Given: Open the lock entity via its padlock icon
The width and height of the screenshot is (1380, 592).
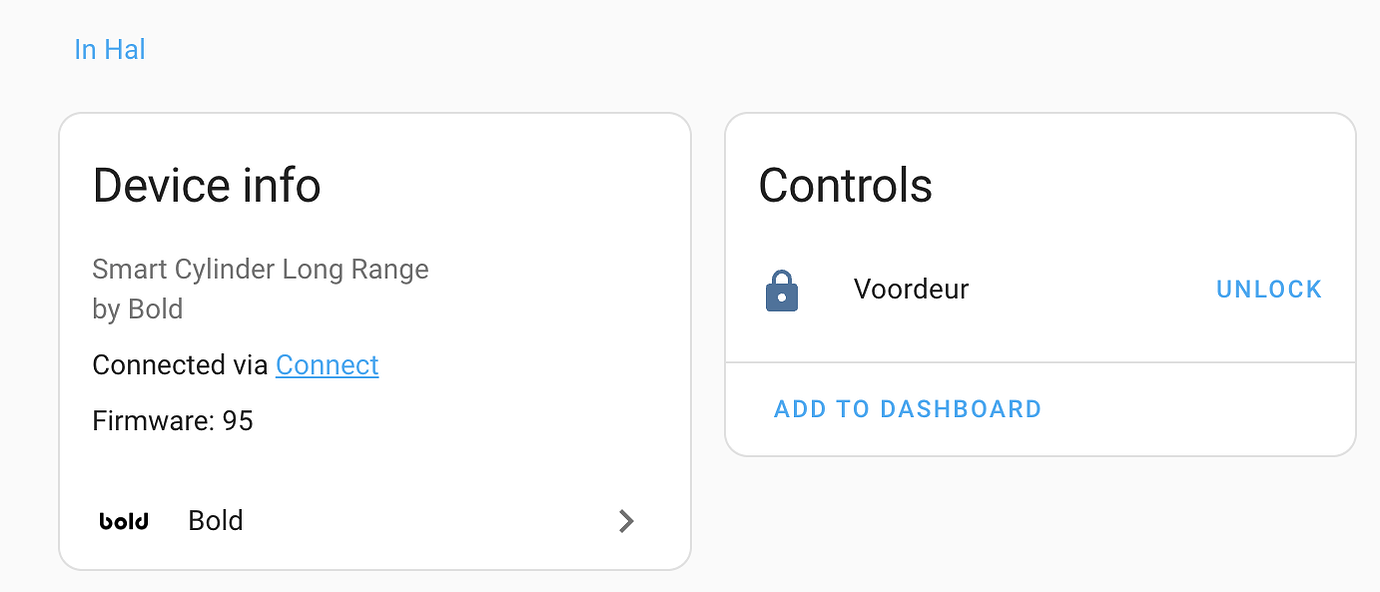Looking at the screenshot, I should point(781,290).
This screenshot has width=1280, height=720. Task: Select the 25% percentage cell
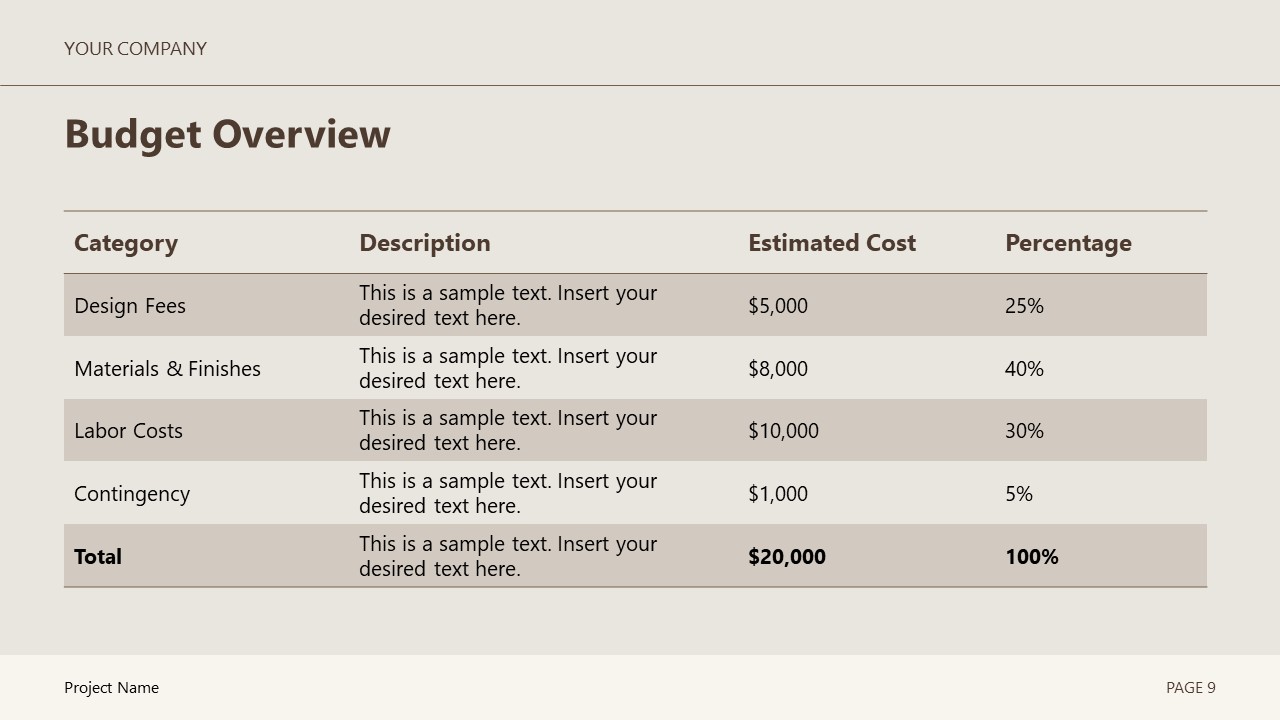1024,306
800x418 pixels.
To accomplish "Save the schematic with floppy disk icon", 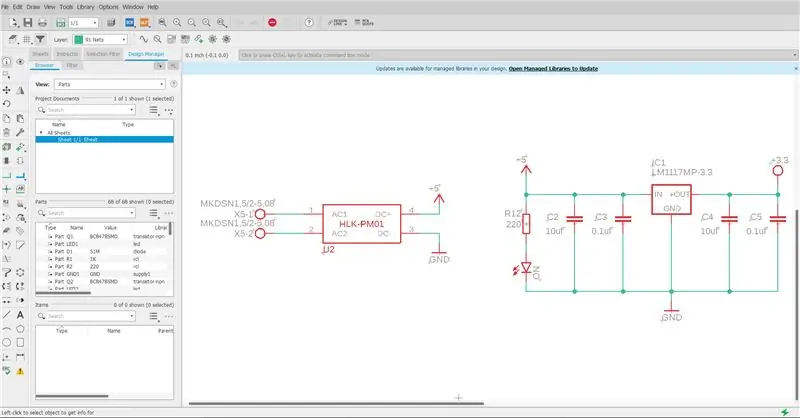I will click(x=28, y=22).
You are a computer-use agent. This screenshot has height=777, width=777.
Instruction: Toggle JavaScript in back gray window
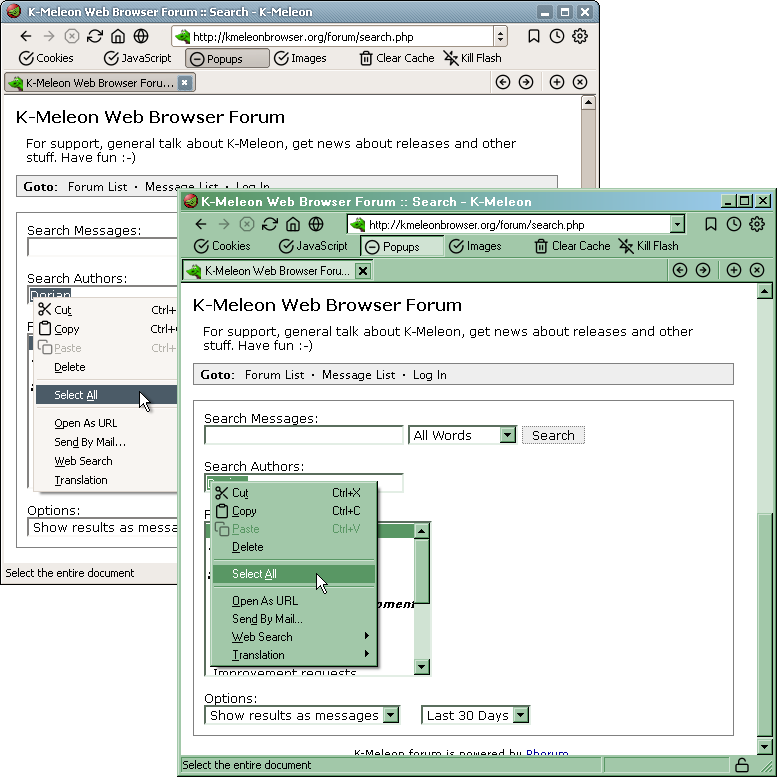click(138, 58)
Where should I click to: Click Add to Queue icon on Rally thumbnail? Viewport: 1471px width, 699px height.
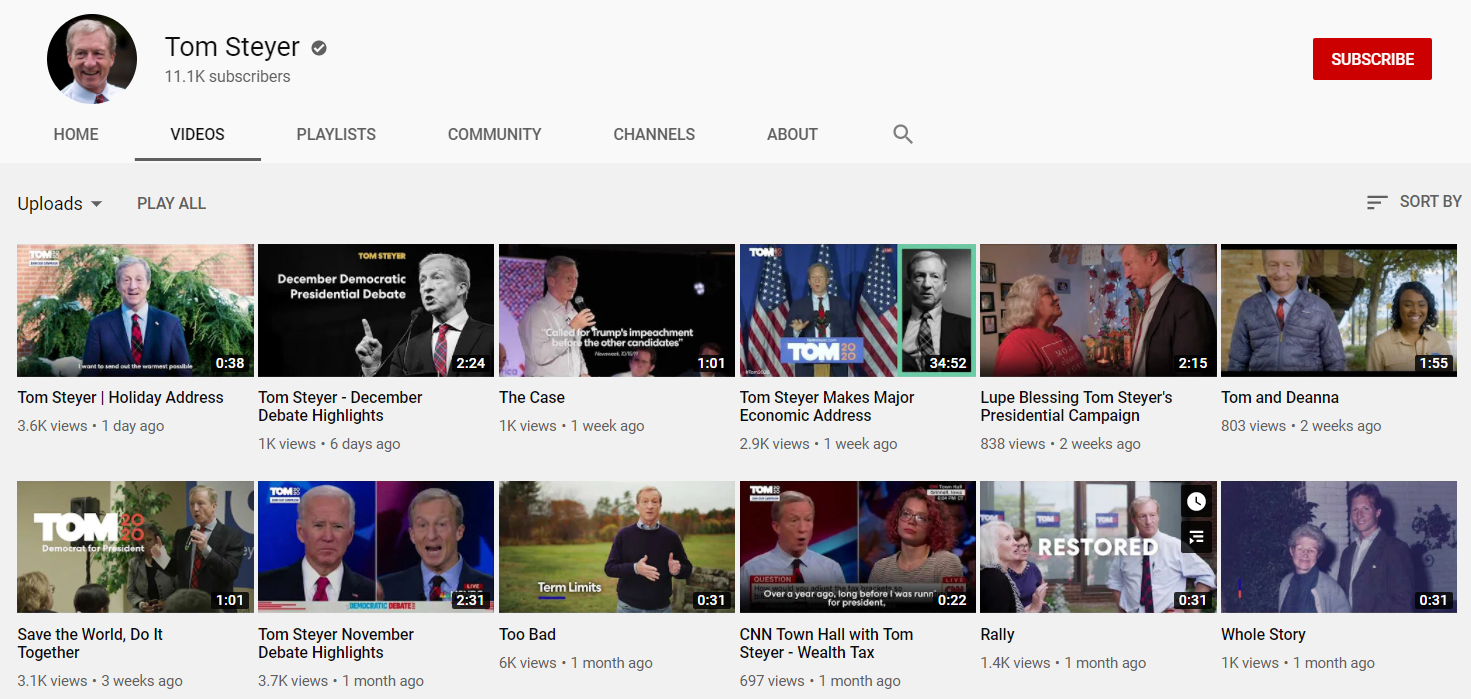(1196, 538)
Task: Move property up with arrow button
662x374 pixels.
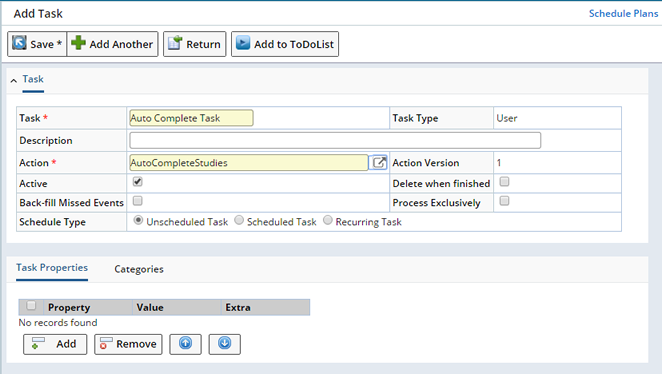Action: (x=185, y=344)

→ **Task directions**: The range to copy runs from the line with "You are a computer-use" to the last line of the entries, both included; copy it exactly and leave out the pictures.

→ **Solution below**:
You are a computer-use agent. This screenshot has height=777, width=777.
Instruction: Toggle JavaScript in back gray window
click(138, 58)
Where should I click to: Click Add to Queue icon on Rally thumbnail? Viewport: 1471px width, 699px height.
(1196, 538)
Task: Move property up with arrow button
662x374 pixels.
Action: (x=185, y=344)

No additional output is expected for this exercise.